By contrast, French director Loïc Espuche’s “Yuck!” could hardly be more clear — or original — in the way it communicates a universally recognizable idea: Until a certain age, kids can hardly stand to watch grown-ups kiss. The delightful, shame-shattering vignette takes place at a summer camp, where Léo and his friends are surrounded by amorous-minded adults, whom they observe like the amateur anthropologists that they are, giggling from behind bushes as the impulse to smooch makes others’ lips glow bright pink. That simple idea, of representing the once-incomprehensible desire to lock lips in such intuitive visual terms, is perfectly suited to the medium of animation (and doubles as a metaphor for other, less G-rated forms of lovemaking). While Léo and his pals nervously poke fun at the snogging all around them, the boy has trouble reconciling his feelings for a girl named Lucie, who makes his own lips light up like a neon flamingo. You can guess where this is going, and yet, Espuche packs so many smiles and surprises into 13 minutes, it’ll have your eyeballs sparkling pink with pleasure.
The last two shorts come with a “parental guidance” warning, since a couple of their stop-motion characters appear without pants … although it sees unusually cautious to shelter young viewers from something as innocuous as puppet “nudity”? That said, Nina Gantz’s 14-minute “Wander to Wonder” offers such a twisted take on vintage TV shows like “Mister Rogers’ Neighborhood” and “Captain Kangaroo” that there’s a case to be made for sparing kids the sight of three orphaned mascots (the six-inch actors who played Bigfoot family Mary, Billybud and Fumbleton on the eponymous TV program) going all “Lord of the Flies” after the show’s human host kicks the bucket. Gantz goes impressively dark with her concept, which pushes the absurdity seen in last year’s “Sasquatch Sunset” to Brechtian extremes (reflected in retro touches like color bleed and interference lines applied to certain “videotaped” sequences). In her imagination, the cast members really are as tiny as they appear on TV, which makes it frightening to think how they will survive as food runs out and vermin start to invade the studio — an idea so demented (yet hip), you wish the Academy had seen the genius in Robin Comisar’s “Great Choice” seven years earlier.

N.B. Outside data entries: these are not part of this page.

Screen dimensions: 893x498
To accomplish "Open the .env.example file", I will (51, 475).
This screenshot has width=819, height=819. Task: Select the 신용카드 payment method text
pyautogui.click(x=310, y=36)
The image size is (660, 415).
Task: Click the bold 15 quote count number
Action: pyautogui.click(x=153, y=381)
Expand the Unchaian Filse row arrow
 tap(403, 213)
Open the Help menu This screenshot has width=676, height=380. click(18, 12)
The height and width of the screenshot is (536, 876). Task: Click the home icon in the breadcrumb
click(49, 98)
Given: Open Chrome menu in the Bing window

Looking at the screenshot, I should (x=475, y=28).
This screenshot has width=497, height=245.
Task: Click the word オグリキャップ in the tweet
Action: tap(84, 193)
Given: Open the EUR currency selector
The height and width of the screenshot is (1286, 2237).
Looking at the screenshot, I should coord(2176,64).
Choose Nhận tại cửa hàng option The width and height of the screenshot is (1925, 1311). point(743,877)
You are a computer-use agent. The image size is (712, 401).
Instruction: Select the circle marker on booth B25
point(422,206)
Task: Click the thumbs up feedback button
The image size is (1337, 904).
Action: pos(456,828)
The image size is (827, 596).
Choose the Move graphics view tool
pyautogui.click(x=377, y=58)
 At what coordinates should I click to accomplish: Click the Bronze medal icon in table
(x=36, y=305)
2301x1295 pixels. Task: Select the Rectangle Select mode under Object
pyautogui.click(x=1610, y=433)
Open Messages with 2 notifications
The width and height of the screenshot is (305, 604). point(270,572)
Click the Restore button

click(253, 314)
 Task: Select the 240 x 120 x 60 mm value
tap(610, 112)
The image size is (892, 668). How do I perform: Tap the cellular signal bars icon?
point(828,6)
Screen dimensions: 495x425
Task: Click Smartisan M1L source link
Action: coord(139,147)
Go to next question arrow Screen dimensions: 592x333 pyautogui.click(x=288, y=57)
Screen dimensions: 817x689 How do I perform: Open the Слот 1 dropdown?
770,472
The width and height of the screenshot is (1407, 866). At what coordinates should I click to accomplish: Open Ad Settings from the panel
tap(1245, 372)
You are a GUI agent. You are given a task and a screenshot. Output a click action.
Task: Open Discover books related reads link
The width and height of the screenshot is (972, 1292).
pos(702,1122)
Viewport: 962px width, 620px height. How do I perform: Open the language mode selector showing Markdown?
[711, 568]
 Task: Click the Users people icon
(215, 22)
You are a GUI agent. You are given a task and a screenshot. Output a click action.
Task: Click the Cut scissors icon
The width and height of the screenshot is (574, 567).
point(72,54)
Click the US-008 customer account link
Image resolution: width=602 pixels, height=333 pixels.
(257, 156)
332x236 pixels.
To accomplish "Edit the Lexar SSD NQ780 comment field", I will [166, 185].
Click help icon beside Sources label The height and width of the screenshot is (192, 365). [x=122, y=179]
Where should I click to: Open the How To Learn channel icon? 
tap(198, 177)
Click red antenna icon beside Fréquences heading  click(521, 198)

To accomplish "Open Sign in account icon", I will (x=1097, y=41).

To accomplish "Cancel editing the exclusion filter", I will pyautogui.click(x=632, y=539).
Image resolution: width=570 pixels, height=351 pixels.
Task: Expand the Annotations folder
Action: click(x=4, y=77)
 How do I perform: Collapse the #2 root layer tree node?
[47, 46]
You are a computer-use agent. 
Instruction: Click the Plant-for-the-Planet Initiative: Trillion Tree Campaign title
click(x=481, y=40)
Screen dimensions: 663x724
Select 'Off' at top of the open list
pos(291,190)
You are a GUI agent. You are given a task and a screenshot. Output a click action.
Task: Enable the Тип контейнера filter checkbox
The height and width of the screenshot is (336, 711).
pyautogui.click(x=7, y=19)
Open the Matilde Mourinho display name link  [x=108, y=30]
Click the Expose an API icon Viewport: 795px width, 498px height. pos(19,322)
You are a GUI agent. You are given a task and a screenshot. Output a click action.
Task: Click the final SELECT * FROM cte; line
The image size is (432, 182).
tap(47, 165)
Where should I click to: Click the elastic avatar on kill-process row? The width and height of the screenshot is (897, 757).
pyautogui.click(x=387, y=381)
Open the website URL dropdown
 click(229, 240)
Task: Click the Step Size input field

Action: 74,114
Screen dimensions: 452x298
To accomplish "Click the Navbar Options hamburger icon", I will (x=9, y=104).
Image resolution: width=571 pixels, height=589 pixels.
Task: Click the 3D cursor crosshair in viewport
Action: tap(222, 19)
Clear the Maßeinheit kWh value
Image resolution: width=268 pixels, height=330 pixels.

Nicolas Keppens brings a more grounded but still surreal touch to his ethereal stop-motion “Beautiful Men,” which takes tonal cues from misty Dutch masters, Edward Hopper (with its lonely figures in empty rooms) and “Anomalisa.” The 19-minute short poignantly observes three Belgian brothers, who once had long, vibrant red hair. Now in middle age, they are all balding, so the trio travels to Istanbul for hair transplants — except, they mistakenly made just one reservation. How to decide which of these pathetic characters will get his fading masculinity restored? Set during the pandemic, with characters wearing facemasks and doing their best to social distance, the film has a peculiar, alienating feel that underscores each of the men’s eroding sense of self. Keppens typically works in a “King of the Hill”-like hand-drawn style, but his decision to work with three-dimensional figures on this project takes things to a more soulful place. All told, this year’s 90-minute collection makes for quite the emotional journey.